[Provided records]
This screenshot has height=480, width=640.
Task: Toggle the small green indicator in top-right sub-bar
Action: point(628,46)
[/Provided records]
[Provided records]
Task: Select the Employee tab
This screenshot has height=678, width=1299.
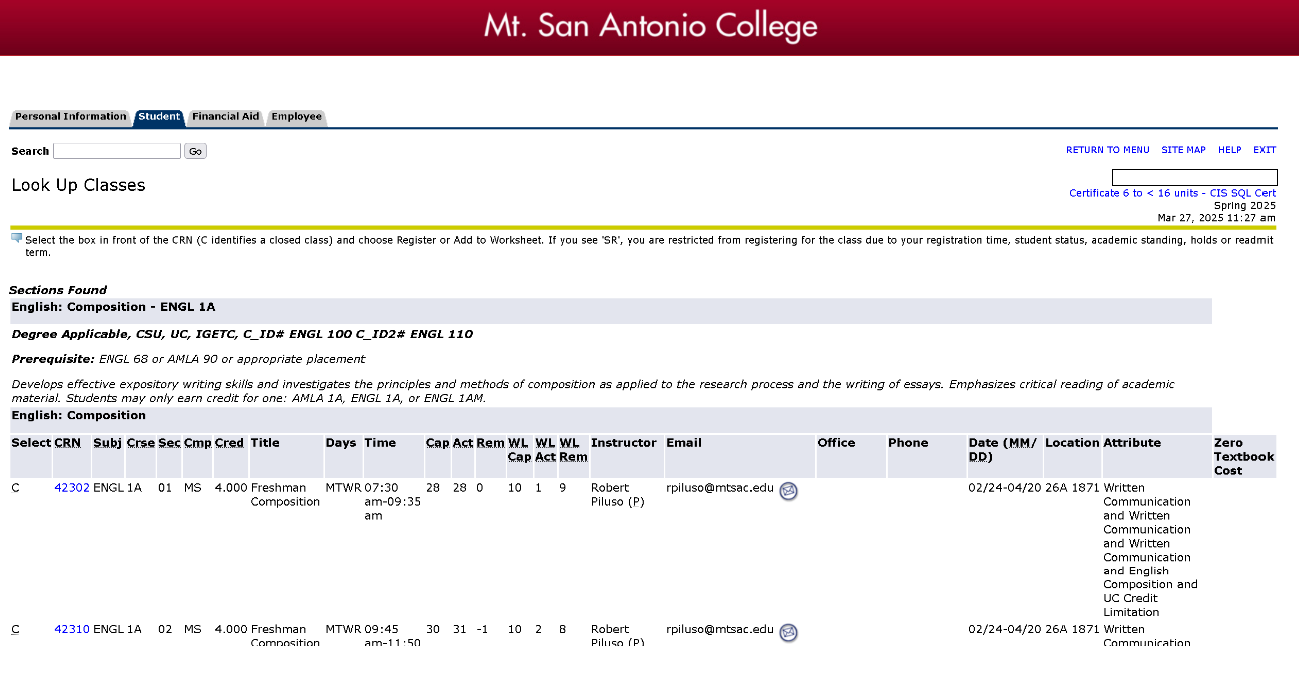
[/Provided records]
[Provided records]
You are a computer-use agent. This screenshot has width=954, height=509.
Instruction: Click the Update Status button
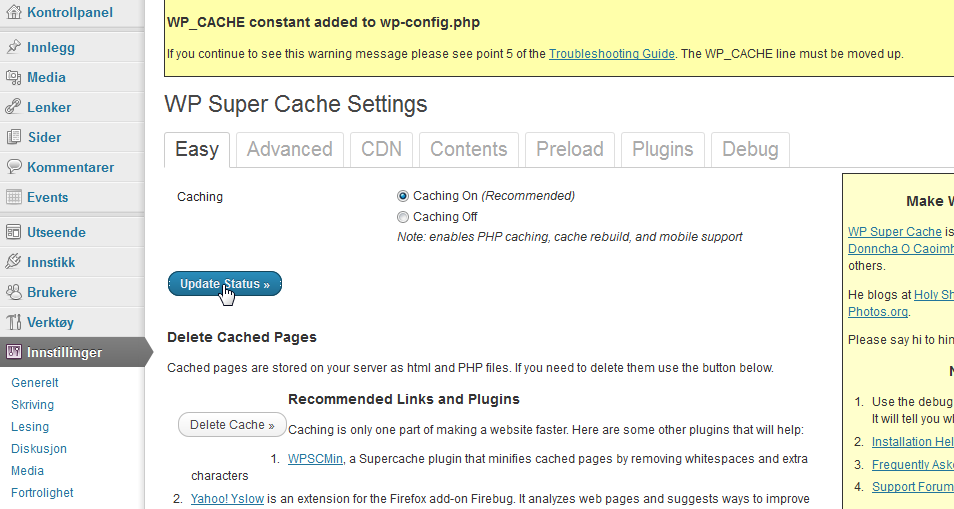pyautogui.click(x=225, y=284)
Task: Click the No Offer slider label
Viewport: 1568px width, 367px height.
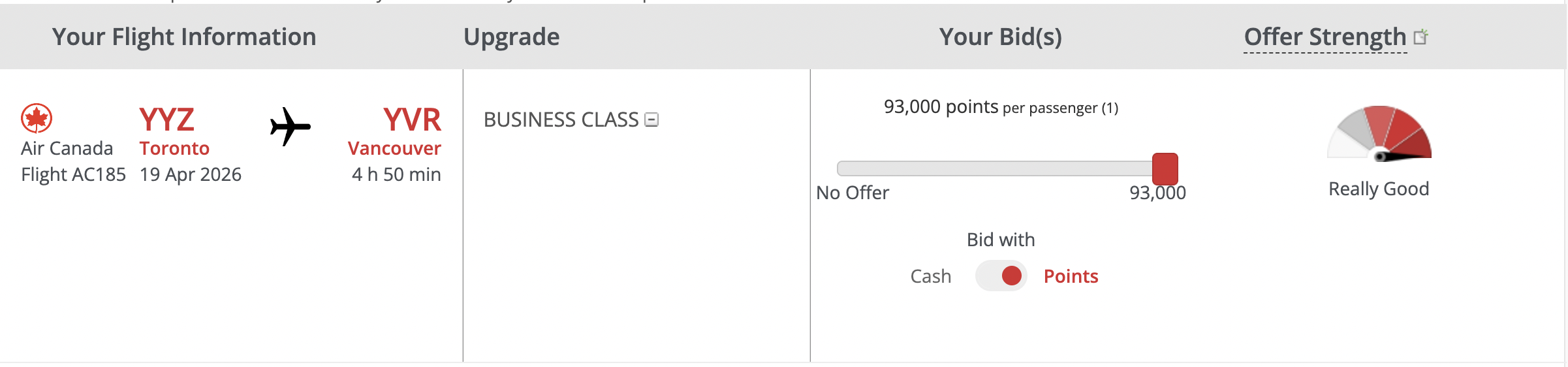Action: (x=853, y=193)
[/Provided records]
### Problem statement
In the data above, retype exactly and only the lines between the one holding "Task: Select the Employee tab" and the one holding "This screenshot has height=678, width=1299.", inclusive.

### Solution to the problem
Task: Select the Employee tab
This screenshot has height=678, width=1299.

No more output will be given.